Une technologie en passe de devenir grand public
Les lunettes connectées dotées de fonctions d’intelligence artificielle ne relèvent plus de la science-fiction ou du marché de niche. Elles s’imposent progressivement comme des objets du quotidien, capables de filmer, enregistrer et analyser l’environnement en temps réel, tout en étant reliées à des services numériques en ligne.
Cette évolution rapide s’accompagne d’une forte expansion commerciale. Plusieurs modèles grand public, développés par de grandes entreprises technologiques, connaissent une adoption croissante, portés par l’essor global des objets connectés et des outils d’IA embarquée.
Des usages controversés et des cas de dérives signalés
L’augmentation de leur utilisation a toutefois suscité des controverses, notamment après la diffusion de contenus supposément captés à l’insu de personnes filmées dans des espaces publics en Afrique de l’Est.
Des enquêtes médiatiques ont évoqué des situations dans lesquelles des dispositifs portables auraient été utilisés pour enregistrer des scènes privées sans consentement, avant d’être diffusées en ligne. Ces cas ont relancé le débat sur les limites de l’usage de technologies capables de capturer des images de manière discrète.
Pour les spécialistes du numérique, ces dérives illustrent un problème structurel : la facilité avec laquelle des technologies de captation peuvent être détournées de leur usage initial.
Une frontière de plus en plus floue entre innovation et surveillance
Les lunettes intelligentes combinent plusieurs fonctions avancées, allant de la prise de vue discrète à l’assistance vocale et à l’analyse instantanée des données visuelles. Cette convergence technologique brouille la frontière entre assistance personnelle et outil de surveillance.

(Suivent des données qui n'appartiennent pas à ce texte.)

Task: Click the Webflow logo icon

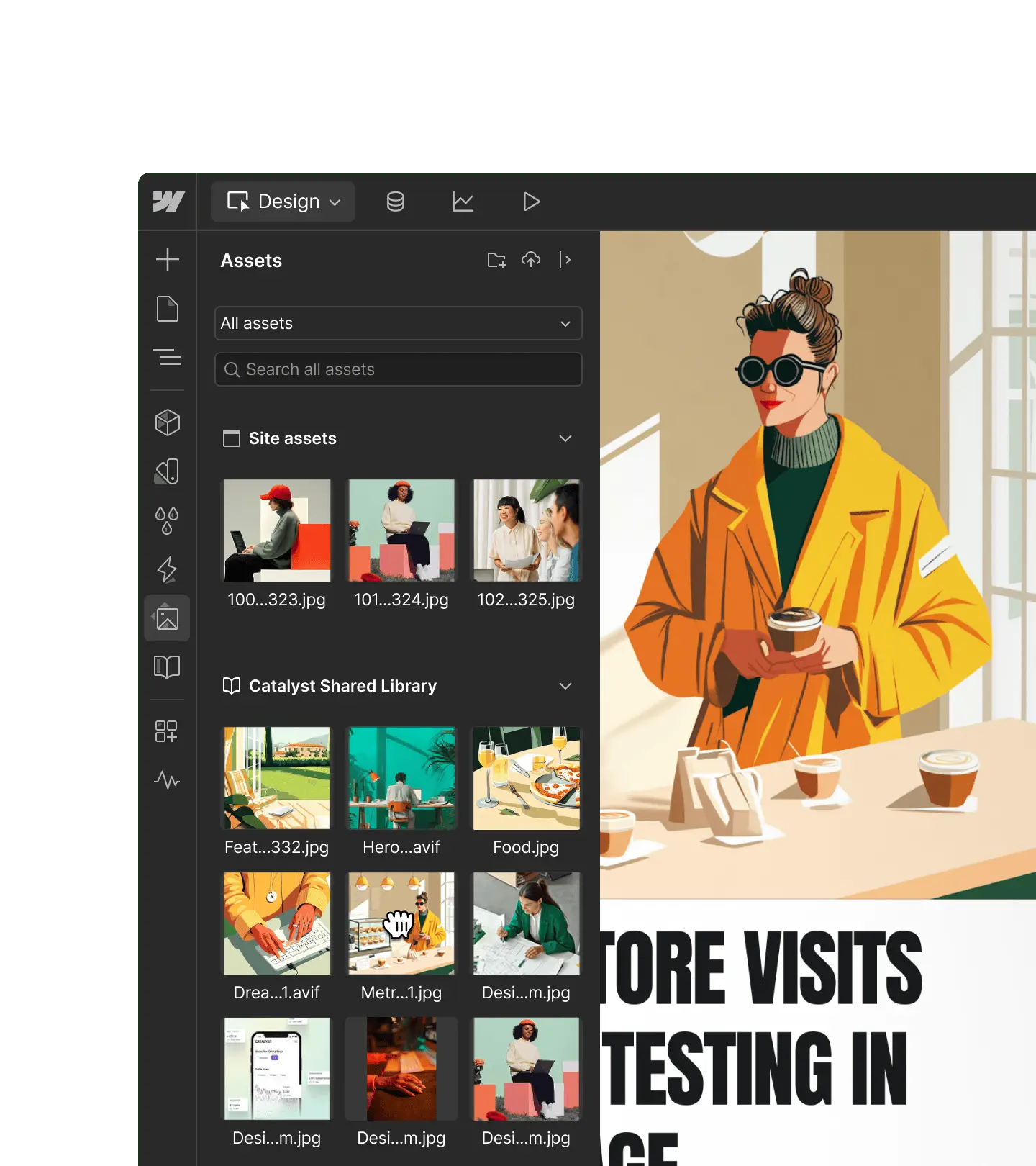Action: 168,202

Des experts en cybersécurité soulignent que ces dispositifs, connectés aux réseaux mobiles et aux plateformes cloud, élargissent aussi la surface d’exposition aux risques numériques, notamment en matière de piratage ou d’exploitation des données personnelles.

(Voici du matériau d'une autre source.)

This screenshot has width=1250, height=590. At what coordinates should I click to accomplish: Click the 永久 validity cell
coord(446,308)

Un cadre juridique encore en construction dans la région
Face à ces évolutions, les réponses réglementaires restent contrastées selon les pays. Certaines législations africaines sur la protection des données, notamment en Afrique de l’Est, posent déjà des principes de consentement et de sanction en cas d’usage abusif d’images personnelles.

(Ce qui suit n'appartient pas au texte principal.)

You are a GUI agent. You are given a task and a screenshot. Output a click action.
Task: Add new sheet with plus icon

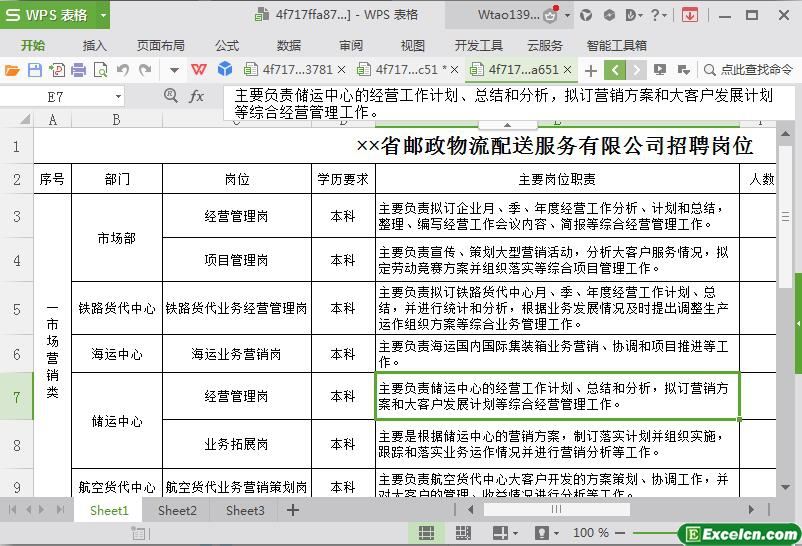coord(293,510)
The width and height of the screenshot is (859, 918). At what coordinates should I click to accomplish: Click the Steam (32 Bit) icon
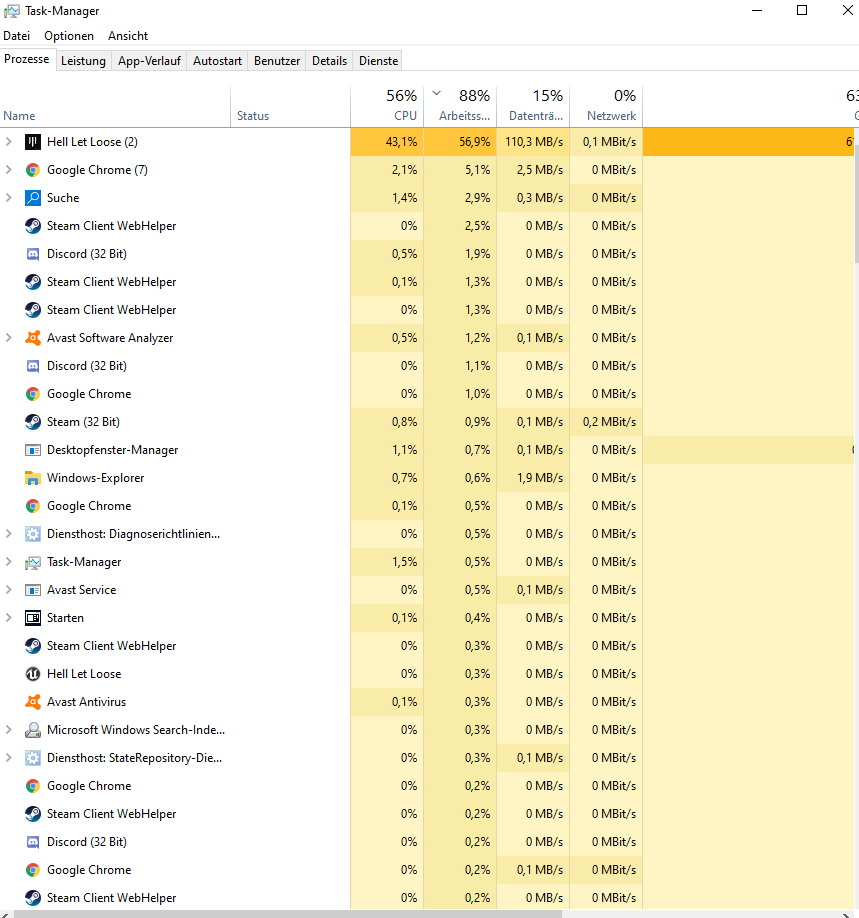(x=33, y=422)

Toutefois, des juristes estiment que l’application effective de ces lois demeure inégale, en particulier face à des technologies émergentes dont les usages évoluent plus vite que les cadres juridiques.
Dans certains États, des réflexions sont en cours pour adapter les dispositifs légaux afin d’intégrer explicitement les enjeux liés à l’intelligence artificielle et aux objets connectés.
Une vigilance accrue recommandée dans l’espace public
Les spécialistes recommandent désormais une prudence accrue dans les espaces publics, où des informations sensibles peuvent être captées sans que les personnes en aient conscience. Les lieux de forte fréquentation, tels que les transports, les banques ou les commerces, sont particulièrement concernés.
Au-delà de la technologie elle-même, c’est la question de la normalisation de la captation permanente qui est désormais posée, dans des sociétés où l’image et la donnée deviennent des ressources exploitables en temps réel.